AI waste analytics bridge a data gap that has long challenged plastic recycling.
Manual sampling provides detailed insight into waste objects, but typically covers less than 1% of a facility's material. Optical sorters, which use near-infrared (NIR) sensors to identify polymer types, struggle to identify sleeved packaging, black plastics, food-grade objects, and composite packaging. Much of that valuable material is lost to landfills and incinerators as a result.
AI waste analytics complements existing technology and manual processes by identifying waste like a human: visually. By automating that process, AI provides real-time composition data for the remaining 99% of material missed by manual samplers.

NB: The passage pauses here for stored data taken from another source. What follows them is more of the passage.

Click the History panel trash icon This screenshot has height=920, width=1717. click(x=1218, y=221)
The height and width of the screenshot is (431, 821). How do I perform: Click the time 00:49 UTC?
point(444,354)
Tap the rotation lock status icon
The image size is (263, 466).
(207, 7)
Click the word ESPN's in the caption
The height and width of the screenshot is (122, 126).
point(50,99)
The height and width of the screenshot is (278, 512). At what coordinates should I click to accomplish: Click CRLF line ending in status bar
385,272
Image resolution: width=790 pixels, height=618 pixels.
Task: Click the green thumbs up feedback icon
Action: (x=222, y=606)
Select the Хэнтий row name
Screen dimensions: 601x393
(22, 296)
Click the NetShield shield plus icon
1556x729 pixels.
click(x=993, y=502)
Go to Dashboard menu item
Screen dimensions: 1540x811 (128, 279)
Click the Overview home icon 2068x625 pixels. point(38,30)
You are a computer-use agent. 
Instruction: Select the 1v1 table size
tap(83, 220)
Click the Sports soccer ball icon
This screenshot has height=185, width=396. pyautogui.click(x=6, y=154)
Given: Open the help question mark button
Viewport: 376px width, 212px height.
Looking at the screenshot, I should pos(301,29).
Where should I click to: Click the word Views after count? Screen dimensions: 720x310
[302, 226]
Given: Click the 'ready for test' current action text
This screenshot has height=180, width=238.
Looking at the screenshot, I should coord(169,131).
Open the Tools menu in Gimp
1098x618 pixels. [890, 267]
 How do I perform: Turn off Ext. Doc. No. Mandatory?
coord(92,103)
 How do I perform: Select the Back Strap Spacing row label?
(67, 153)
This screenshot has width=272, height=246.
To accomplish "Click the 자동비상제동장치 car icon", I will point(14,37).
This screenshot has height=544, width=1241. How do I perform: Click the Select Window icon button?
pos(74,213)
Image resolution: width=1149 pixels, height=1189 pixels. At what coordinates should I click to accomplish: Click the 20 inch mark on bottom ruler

How AI waste analytics tracks plant profitability
The profitability of a plastics recovery facility (PRF) hinges on a delicate balance of throughput rates, product purity, and minimising the loss of valuable material to residue.
By gathering real-time data on material composition, AI waste analytics provide instant visibility into a facility’s key revenue-driving performance indicators:
- Plant availability
- Production throughput
- Sorting yield
- Loss rate
- Product purity
Facility operators are leveraging these insights to take three key actions that help them drive profitability:
- Optimising throughput rates and sorting yield
- Maximising plant capacity and reduce losses
- Accurately monitoring final product quality
1. Optimise throughput rates and sorting yield
Increasing a PRF’s plant availability and throughput rate drives profit. Both contribute to a higher sorting yield (the amount of value a plant captures from the total material it processes) which is a measure of a PRF’s most essential function: resource recovery.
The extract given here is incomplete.